PROPOSITION 70
L'homme libre qui vit parmi les ignorants, s'applique autant qu'il peut à éviter leurs bienfaits.
Démonstration
Chacun juge selon sa complexion, quelle chose est bonne (Scolie de la Prop. 39, p. 3) ; l'ignorant donc qui a fait quelque bien à quelqu'un l'estimera selon sa complexion, et s'il voit ce bienfait tenu en moindre estime par celui qui le reçoit, il sera contristé (Prop. 42, p. 3). L'homme libre, d'autre part, s'applique à établir entre les autres hommes et lui un lien d'amitié (Prop. 37) et non à leur rendre des bienfaits qui, dans leur propre opinion, soient jugés égaux, mais à se conduire et à conduire les autres suivant le libre jugement de la Raison, et à faire seulement ce qu'il sait tenir la première place. L'homme libre donc, pour ne pas être en haine aux ignorants et ne pas déférer à leur appétit, mais à la Raison seule, s'efforcera, autant que possible, d'éviter leurs bienfaits.
SCOLIE
Je dis autant que possible.
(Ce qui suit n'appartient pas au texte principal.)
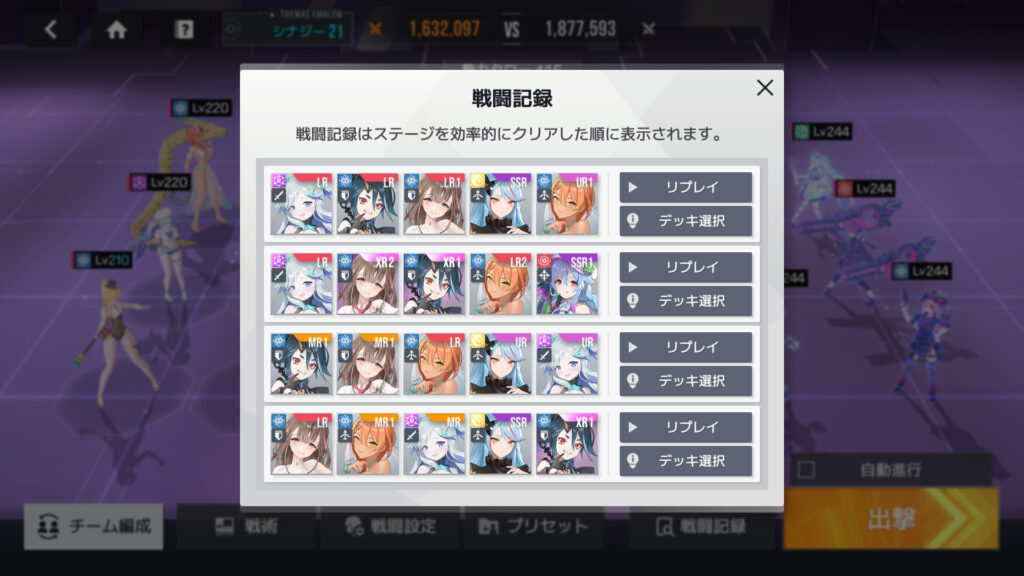1024x576 pixels.
Task: Pick デッキ選択 in the fourth record
Action: pyautogui.click(x=686, y=460)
Bien qu'ignorants, en effet, ce sont des hommes pouvant en cas de besoin apporter un secours d'homme, et il n'en est pas de plus précieux ; ainsi arrive-t-il souvent qu'il est nécessaire de recevoir d'eux un bienfait et de s'en montrer reconnaissant suivant leur propre complexion ; à quoi s'ajoute que, même en évitant leurs bienfaits, nous devons être prudents de façon que nous ne paraissions pas les mépriser ou craindre par Avarice d'avoir à leur rendre l'équivalent, sans quoi, pour éviter d'être pris en haine par eux, nous les offenserions. Il faut donc, en évitant les bienfaits, avoir égard à l'utile et à l'honnête.